The region subtag in RFC 3066 took its values from the ISO 3166 country codes. These two-letter codes are still available from the registry, but the registry also lists 3-digit UN M.49 region codes. The advantage of these codes is that they can represent more than just countries. For example, localization groups have for some time wanted to label their carefully crafted translations as Latin-American Spanish, rather than the Spanish of any particular country. With RFC 3066bis this is now possible. (The appropriate language tag is es-419.)

Only one region subtag can appear in a language tag, and it must immediately follow the language subtag or the script tag, if there is one. It is a two-letter alpha or 3-digit numeric code. Note that you can have a language code immediately followed by a region code, just as you are used to for language tags such as en-US.

Once again, you should only use region tags if they are necessary to make a distinction you need. Unless you specifically need to highlight that you are talking about Italian as spoken in Italy you should use it for Italian, and not it-IT. The same goes for any other possible combination.

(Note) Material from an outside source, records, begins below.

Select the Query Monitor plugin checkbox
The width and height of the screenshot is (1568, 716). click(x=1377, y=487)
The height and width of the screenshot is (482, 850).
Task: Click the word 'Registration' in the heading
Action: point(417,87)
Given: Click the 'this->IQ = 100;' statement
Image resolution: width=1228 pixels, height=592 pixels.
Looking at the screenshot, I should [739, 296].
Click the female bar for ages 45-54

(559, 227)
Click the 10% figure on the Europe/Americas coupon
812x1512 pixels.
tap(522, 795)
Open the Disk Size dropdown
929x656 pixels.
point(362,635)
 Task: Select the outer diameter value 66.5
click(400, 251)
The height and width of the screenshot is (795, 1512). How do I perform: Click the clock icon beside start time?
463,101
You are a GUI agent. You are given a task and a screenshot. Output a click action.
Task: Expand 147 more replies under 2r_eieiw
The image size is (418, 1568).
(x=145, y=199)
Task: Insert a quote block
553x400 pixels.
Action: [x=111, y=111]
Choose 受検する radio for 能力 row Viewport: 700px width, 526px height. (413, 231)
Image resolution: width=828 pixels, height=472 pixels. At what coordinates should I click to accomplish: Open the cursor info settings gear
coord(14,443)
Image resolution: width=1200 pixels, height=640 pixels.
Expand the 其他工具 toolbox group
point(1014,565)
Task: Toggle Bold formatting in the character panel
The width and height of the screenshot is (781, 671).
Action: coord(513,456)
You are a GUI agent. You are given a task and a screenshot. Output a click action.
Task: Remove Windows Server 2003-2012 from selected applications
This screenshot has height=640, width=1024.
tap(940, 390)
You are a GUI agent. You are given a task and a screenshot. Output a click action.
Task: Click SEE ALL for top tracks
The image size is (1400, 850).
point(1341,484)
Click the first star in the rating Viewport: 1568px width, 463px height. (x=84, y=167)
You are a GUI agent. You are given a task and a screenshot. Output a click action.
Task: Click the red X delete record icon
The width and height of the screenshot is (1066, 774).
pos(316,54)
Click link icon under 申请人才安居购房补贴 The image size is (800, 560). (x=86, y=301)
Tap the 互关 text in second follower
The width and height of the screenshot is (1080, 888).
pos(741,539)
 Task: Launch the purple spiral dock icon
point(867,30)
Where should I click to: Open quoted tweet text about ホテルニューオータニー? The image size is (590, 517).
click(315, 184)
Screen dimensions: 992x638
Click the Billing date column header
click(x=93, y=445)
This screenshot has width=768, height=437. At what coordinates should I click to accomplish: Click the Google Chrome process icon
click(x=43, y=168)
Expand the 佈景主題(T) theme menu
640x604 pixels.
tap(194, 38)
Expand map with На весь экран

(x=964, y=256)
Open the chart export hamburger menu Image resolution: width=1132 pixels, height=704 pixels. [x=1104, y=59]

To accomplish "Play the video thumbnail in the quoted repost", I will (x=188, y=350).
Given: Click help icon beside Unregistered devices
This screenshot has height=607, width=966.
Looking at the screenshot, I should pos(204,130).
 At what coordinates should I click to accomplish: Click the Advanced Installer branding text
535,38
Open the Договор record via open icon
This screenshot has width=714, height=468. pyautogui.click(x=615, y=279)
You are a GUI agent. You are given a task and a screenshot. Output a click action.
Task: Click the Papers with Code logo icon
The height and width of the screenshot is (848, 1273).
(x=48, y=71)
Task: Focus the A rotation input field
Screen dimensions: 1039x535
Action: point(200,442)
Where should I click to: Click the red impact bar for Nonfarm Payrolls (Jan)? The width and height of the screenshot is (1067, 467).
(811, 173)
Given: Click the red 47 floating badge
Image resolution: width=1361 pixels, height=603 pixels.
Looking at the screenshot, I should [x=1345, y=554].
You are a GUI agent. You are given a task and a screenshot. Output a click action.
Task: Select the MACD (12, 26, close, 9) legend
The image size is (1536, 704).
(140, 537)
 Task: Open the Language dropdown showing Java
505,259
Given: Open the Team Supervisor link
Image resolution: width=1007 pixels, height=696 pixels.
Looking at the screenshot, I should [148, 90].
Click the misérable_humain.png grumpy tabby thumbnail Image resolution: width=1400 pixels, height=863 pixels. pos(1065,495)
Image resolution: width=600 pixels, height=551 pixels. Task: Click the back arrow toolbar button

This example from the registry shows the codes for Austria, AT and Northern Africa, 015:

%% Type: region Subtag: AT Description: Austria Added: 2005-10-16 %% Type: region Subtag: 015 Description: Northern Africa Added: 2005-10-16 %%

Examples of language tags including region tags include:

en-GB (British English)
es-005 (South American Spanish)
zh-Hant-HK (Traditional Chinese as used in Hong Kong)

Variant subtags

Diagram showing examples of variant subtags: sl-nedis, sl-IT-nedis, and de-CH-1901

Variant tags are individually registered values used to indicate dialects or script variations not already covered by combinations of language, script and region tag. The variant tags must appear after any language, script or region tags, but script and region tags do not need to precede them.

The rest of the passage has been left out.